** Material supplied follows **

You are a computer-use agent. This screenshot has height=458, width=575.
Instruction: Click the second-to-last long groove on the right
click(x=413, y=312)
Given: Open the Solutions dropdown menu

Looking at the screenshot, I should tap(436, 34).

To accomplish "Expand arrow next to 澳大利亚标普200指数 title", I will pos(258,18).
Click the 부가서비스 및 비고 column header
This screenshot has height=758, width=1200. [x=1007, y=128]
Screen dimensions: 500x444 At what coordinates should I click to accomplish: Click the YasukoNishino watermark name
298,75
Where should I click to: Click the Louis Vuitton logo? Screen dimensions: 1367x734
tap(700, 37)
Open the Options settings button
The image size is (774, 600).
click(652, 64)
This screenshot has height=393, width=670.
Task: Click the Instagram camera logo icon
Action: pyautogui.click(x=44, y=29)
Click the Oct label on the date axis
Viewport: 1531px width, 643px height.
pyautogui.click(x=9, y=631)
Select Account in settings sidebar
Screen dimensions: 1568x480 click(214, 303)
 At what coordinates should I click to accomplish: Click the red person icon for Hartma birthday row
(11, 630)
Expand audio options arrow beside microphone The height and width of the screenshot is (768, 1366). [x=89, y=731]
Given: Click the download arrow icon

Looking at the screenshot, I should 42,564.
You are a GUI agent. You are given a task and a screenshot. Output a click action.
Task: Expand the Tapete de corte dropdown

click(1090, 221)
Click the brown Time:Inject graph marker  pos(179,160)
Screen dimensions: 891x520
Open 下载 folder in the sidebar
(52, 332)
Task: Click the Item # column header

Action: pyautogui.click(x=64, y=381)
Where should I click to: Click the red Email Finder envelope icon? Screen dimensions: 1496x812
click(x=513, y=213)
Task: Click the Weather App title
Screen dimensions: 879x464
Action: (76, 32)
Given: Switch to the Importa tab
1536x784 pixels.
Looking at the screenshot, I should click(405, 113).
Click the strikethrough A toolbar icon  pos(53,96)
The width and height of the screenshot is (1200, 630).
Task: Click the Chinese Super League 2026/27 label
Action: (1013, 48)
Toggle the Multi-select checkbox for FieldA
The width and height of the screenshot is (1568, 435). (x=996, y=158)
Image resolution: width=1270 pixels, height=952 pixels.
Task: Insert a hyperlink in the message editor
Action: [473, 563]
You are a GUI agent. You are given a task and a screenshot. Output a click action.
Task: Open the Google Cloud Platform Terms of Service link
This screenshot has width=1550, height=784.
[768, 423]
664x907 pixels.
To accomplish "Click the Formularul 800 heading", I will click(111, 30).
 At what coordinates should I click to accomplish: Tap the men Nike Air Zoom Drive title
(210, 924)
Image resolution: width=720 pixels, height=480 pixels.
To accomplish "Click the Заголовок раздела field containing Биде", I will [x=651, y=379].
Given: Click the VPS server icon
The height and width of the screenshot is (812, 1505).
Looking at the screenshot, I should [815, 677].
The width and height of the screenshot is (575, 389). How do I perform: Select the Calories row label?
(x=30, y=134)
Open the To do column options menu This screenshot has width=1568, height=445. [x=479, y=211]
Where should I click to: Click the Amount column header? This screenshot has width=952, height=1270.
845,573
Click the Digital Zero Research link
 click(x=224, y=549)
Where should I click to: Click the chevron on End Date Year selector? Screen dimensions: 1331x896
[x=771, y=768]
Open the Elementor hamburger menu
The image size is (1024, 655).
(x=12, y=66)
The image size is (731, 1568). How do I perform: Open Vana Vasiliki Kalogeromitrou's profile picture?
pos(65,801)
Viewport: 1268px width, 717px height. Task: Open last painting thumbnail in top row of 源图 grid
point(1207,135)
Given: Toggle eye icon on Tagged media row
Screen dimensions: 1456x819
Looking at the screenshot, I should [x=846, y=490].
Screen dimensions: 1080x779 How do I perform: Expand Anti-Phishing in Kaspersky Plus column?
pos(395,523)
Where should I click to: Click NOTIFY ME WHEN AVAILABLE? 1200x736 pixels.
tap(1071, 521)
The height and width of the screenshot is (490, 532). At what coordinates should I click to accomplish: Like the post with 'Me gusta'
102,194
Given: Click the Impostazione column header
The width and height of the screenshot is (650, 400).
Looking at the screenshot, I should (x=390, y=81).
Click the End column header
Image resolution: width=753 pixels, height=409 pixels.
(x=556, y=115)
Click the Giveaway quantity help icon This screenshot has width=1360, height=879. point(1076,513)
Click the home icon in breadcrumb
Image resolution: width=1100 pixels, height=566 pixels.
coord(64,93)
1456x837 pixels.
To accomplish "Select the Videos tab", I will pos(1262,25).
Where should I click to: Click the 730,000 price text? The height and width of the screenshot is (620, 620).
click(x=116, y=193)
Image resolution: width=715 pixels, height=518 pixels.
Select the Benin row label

** End of Material supplied **

#### [Exercise details]
Output the lines above between the one holding "Image resolution: width=1100" and the one holding "Image resolution: width=715", inclusive, with nothing before or after them.

#### [Task result]
Image resolution: width=1100 pixels, height=566 pixels.
coord(64,93)
1456x837 pixels.
To accomplish "Select the Videos tab", I will pos(1262,25).
Where should I click to: Click the 730,000 price text? The height and width of the screenshot is (620, 620).
click(x=116, y=193)
Image resolution: width=715 pixels, height=518 pixels.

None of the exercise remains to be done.